The Guyanese-born cultural and political activists set up the pioneering Bogle-L’Overture publishing house and bookshop in Ealing in 1968, two years after Trinidadian the late John La Rose set up his New Beacon bookshop and press near Finsbury Park.
The exhibition combines art from the period, a modern-day recreation of Bogle-L’Overture bookshop, and some material from the Huntleys’ own archive. The thinking behind combining so much Coaston says is because ‘activism, culture, art don’t each exist in a vacuum’.
The variety of artwork on show forces us to think seriously about what black art is, or whether there is any such thing as ‘black art’ at all.

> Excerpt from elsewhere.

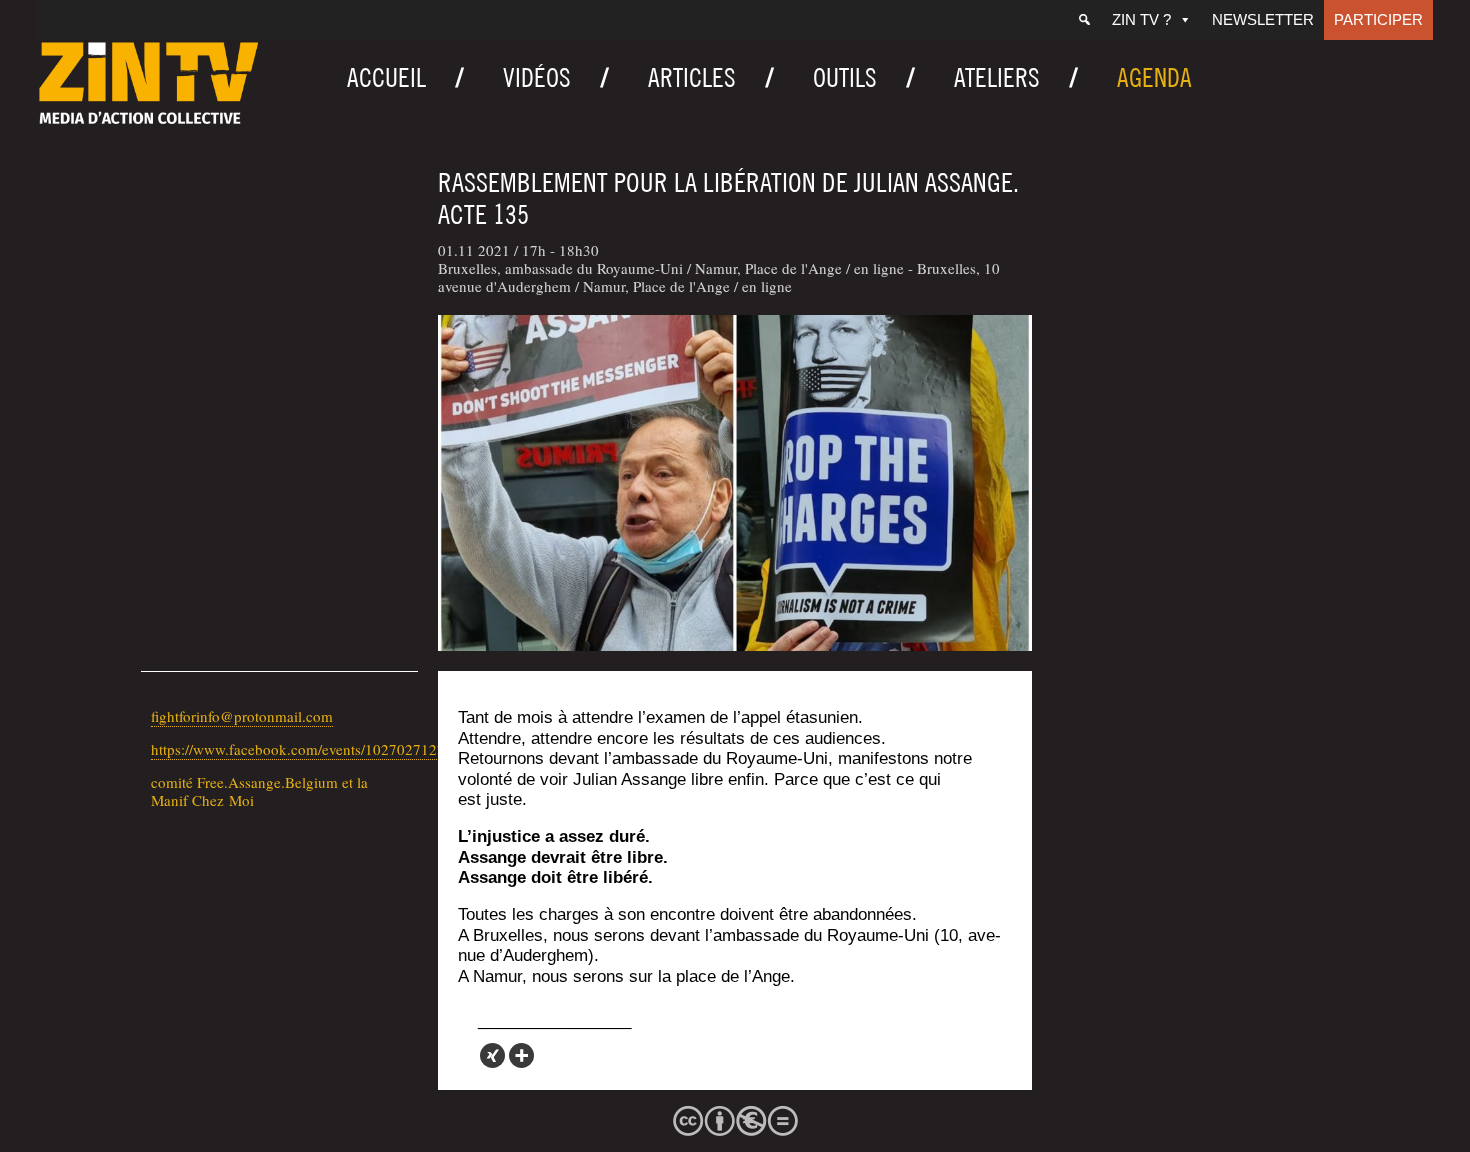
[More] (521, 1055)
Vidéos (537, 77)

The exhibition showcases art that looks both familiar: such as Dancing at Reading Hall an oil painting by Paul Dash which depicts a steamy room full of black people gyrating, flinging and catching themselves while wearing in the dapper attire of the day; and the enigmatic: Kaieteurtoo by Royal Academician Frank Bowling named after a famous Guyanese waterfall is a textured acrylic abstract painting with white and red vertical lines which may not be grasped straight away.
There is also a very visible tension surrounding the exhibition. Its home, the Guildhall, has been the administrative centre of the City of London for hundreds of years and it was here much of the economic policy that steered the British Empire across the seas was driven, where the wealth coming back from the colonies was dished out and whose permanent art collection is the epitome of imperial chic.
This is dealt with head-on: two fierce black women, sculpted elegantly by artist Fowokan, look a marble Edward VII, self-styled Emperor of India straight in the eye; Barclays bank gets a hard time from Eddie Chambers who, on a mixed media board, writes ‘how long you bastards?’ for the support they lent to the apartheid regime in South Africa; while other black art exhibits appear to do war next to permanent collections under themes such as war.
The Huntley Archives are the first collection of African-Caribbean heritage to be placed at the London Metropolitan Archives. Coaston hopes its inclusion in the exhibition will inspire ordinary people to look at the archives as she says ‘they are a way to think more clearly about our history, learn lessons from history, and ensure it is interpreted in our own eyes’.
Among the material on display from the archives is a letter from Guyanese activist Walter Rodney to Jessica Huntley that has a letter head from the University of Dar es Salaam where he taught, and also the remembrance book signed by attendees at his funeral after he was gunned down in 1980.
Though funding from HLF took two and a half years to secure, the exhibition would be impossible without its support.
HLF is also behind a number of notable initiatives such as the Staying Power exhibition at the Victoria and Albert Museum as well as the Black Cultural Archives, which opened in Brixton last year.
This increased urge to preserve Black British culture comes at a time when the British education system is becoming increasingly ossified, while the closing of BBC Three will mean less opportunities for black actors and producers.
To overcome this, Margaret Busby – a friend of the Huntley’s and a publisher in her own right – says ‘we need to continue in the same vein as the Huntley’s: bringing art, publishing and activism together’.
Some see this need as being almost existential. ‘We are at risk of disappearing. There is a tremendous need to direct our energies toward maintaining and preserving our culture,’ says Aggrey Burke, a trustee of the George Padmore Institute in London, which is behind a current exhibition on publisher/activist John La Rose. ‘New generations must find ways to bring the important black figures of Britain forward. We are working against the grain.’
Meanwhile Coaston, American-born though she is, remains dedicated to hoisting British-based activists to the mountain-top of black activism and achievement.
She adds: ‘A lot of black history in schools is about the African-American experiences but there’s plenty in the UK that ought to be showcased. We know about Rosa Parks but not Huntley and La Rose.’